Sin embargo, no debe pasar desapercibido el hecho de que aún cuando gocen de altos niveles de aceptación popular, los líderes políticos están obligados a mantener su actuación y discurso dentro de los márgenes de la civilidad y la ética política. Y dicha responsabilidad se debe acrecentar cuando asumen espacios de representación o gobierno. Antes de reclamar para sí el derecho a la libre expresión, deben ser fieles garantes de que esa misma garantía sea extensiva para todos sus conciudadanos. Lamentablemente a muchos políticos les deja de agradar la crítica en el debate público en cuanto adquieren poder.
También vale la pena preguntarse: si las redes sociales han adquirido tal protagonismo en la vida pública, ¿a quién le corresponde regular su uso y acceso?
Se trata sin duda de un tema controversial, que tendría que ser llevado incluso a foros internacionales, ya que de nada sirve, por ejemplo, la supuesta libre circulación de contenidos en las redes si la tecnología permite ya la operación de mecanismos masivos de control y censura como en llamado Gran Cortafuegos de China (oficialmente denominado Proyecto Escudo Dorado) que ha permitido al Ministerio de Seguridad de dicha nación asiática mantener un control casi totalitario de los contenidos de internet dentro de sus limites territoriales desde 2003. Es un asunto que ha sido llevado incluso a tribunales internacionales, y que apenas ha redundado en el desbloqueo de algunos contenidos, como el caso de la BBC de Londres, que aún así enfrenta diversos filtros. Por ejemplo, la página web de la BBC en dicho país sólo puede ser consultada en un solo idioma: chino mandarín.
Una salida a este dilema podría representar la creación de canales o redes sociales alternativas, tal y como lo propuso el presidente mexicano Andrés Manuel López Obrador, ante el hipotético caso de sufrir un veto en redes sociales como ocurrió con su homólogo y amigo Donald Trump. Sin embargo, ¿cómo enriquecer el debate público en foros donde la mayoría de los usuarios piensen o voten igual? ¿No representaría ésto una regresión en un mundo que supuestamente avanza a la globalización?
El debate en ésta materia aún está comenzando. Lo cierto es que durante la última década, los usuarios hemos ido confiriéndole, tal vez de manera inconsciente, cada vez más poder a las redes: ya no son solamente una herramienta de ocio y entretenimiento; ahora son fuentes de información (cierta o falsa), escenario de debate público y termómetro del estado de ánimo de la colectividad. El peso que han adquirido las redes en el mercado publicitario y en nuestros patrones y hábitos de consumo han alcanzado niveles exhorbitantes. A ello habría que agregar la connotación que el comercio y los servicios en línea han adquirido en los esfuerzos para mantener a flote la economía durante la crisis por la pandemia del COVID19. Vivimos y dependemos del mundo virtual, probablemente más de lo que desearíamos por propio albedrío.
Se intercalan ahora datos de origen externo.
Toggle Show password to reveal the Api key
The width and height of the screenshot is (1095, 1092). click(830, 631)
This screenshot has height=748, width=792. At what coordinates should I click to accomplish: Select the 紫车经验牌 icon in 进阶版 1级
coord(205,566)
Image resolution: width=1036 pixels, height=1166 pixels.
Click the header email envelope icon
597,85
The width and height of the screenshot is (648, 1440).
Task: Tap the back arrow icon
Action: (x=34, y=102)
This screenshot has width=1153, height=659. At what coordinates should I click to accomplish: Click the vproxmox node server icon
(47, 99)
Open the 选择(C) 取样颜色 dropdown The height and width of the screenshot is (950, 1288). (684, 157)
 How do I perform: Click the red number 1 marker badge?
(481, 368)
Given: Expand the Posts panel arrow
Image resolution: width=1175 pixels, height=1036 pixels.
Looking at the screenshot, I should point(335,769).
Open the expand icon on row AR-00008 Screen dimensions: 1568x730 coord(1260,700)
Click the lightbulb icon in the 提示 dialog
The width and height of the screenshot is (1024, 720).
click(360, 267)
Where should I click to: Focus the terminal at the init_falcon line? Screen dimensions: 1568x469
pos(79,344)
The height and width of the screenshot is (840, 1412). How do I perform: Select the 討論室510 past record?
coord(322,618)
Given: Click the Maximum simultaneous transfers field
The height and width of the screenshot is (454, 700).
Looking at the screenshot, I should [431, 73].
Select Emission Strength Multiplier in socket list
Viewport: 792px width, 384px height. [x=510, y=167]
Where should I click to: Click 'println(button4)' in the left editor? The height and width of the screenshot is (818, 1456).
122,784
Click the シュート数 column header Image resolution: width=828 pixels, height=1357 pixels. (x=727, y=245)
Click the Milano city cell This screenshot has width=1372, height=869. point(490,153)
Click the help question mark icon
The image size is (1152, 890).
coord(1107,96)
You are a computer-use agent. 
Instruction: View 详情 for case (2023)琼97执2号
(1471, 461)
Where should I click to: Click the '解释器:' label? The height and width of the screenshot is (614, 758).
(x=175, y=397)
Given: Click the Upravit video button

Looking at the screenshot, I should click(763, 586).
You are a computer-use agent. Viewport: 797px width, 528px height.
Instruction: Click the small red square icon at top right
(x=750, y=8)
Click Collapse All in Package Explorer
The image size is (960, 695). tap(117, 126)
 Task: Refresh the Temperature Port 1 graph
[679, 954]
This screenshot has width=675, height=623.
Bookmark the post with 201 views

Paradójicamente, vivimos en un mundo hipercomunicado, pero pobremente vinculado en lo social. Es más fácil que sepamos de la vida y milagros de “celebridades” de la internet a que desarrollemos conocimiento o empatía sobre los problemas de nuestra ciudad, comunidad o vecindario. Y por si fuera poco, enfrentamos la omnipresencia de los jerarcas de la tecnología y los capitales dictándonos qué temas nos debieran interesar y cuáles otros son dignos de veto.
El Gran Hermano crece día a día… ante nuestros propios ojos.